## WORK ITEM:
After reading the entries below, copy word for word the lines from the first through the line containing "You are a computer-use agent. 934x610 pixels.", and stop there.

(EXERCISE DATA begins)

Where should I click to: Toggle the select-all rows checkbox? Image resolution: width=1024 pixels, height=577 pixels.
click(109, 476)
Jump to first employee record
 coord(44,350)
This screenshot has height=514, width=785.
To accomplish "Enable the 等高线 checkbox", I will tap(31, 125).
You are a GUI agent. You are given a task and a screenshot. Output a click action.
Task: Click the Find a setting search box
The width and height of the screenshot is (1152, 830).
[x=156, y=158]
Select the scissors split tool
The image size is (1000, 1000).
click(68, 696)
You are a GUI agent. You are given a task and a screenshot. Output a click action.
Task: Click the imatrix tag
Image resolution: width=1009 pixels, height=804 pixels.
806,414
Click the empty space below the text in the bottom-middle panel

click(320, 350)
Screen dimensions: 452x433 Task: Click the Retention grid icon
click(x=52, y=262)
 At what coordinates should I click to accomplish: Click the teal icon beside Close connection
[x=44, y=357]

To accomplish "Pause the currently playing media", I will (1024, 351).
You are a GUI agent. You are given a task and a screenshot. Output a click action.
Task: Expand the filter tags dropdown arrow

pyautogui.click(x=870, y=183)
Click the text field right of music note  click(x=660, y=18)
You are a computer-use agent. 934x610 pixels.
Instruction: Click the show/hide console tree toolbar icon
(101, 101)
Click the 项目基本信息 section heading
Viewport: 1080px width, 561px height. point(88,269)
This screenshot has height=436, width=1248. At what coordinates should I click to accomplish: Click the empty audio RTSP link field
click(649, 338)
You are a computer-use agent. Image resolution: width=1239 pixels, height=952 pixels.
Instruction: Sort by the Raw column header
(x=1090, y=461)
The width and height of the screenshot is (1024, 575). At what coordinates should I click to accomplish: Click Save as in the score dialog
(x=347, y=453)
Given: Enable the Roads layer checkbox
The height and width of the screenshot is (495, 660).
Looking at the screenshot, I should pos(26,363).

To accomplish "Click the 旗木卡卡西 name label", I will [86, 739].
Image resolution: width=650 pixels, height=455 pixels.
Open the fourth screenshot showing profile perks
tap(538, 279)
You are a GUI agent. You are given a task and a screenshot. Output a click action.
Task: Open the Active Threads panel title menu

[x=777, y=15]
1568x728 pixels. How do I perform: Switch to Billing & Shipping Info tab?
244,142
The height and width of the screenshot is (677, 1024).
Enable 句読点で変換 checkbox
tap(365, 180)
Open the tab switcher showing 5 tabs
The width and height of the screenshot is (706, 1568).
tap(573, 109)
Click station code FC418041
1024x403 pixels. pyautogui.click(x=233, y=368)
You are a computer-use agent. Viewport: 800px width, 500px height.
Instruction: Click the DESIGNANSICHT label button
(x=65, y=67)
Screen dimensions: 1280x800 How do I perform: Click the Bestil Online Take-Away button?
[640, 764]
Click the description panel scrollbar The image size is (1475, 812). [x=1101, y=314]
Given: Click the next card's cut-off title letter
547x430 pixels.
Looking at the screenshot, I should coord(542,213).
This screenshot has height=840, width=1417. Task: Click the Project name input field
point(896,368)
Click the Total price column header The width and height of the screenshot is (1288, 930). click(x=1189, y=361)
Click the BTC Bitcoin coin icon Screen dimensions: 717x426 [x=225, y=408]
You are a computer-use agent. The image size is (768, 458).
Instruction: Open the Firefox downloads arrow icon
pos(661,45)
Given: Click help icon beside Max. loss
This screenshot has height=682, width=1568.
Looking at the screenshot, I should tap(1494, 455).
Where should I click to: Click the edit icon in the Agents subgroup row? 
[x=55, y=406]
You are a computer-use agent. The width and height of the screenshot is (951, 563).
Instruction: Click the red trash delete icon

(EXERCISE DATA ends)

## YOUR RESPONSE:
Where should I click to: Toggle the select-all rows checkbox? Image resolution: width=1024 pixels, height=577 pixels.
click(109, 476)
Jump to first employee record
 coord(44,350)
This screenshot has height=514, width=785.
To accomplish "Enable the 等高线 checkbox", I will tap(31, 125).
You are a GUI agent. You are given a task and a screenshot. Output a click action.
Task: Click the Find a setting search box
The width and height of the screenshot is (1152, 830).
[x=156, y=158]
Select the scissors split tool
The image size is (1000, 1000).
click(68, 696)
You are a GUI agent. You are given a task and a screenshot. Output a click action.
Task: Click the imatrix tag
Image resolution: width=1009 pixels, height=804 pixels.
806,414
Click the empty space below the text in the bottom-middle panel

click(320, 350)
Screen dimensions: 452x433 Task: Click the Retention grid icon
click(x=52, y=262)
 At what coordinates should I click to accomplish: Click the teal icon beside Close connection
[x=44, y=357]

To accomplish "Pause the currently playing media", I will (1024, 351).
You are a GUI agent. You are given a task and a screenshot. Output a click action.
Task: Expand the filter tags dropdown arrow

pyautogui.click(x=870, y=183)
Click the text field right of music note  click(x=660, y=18)
You are a computer-use agent. 934x610 pixels.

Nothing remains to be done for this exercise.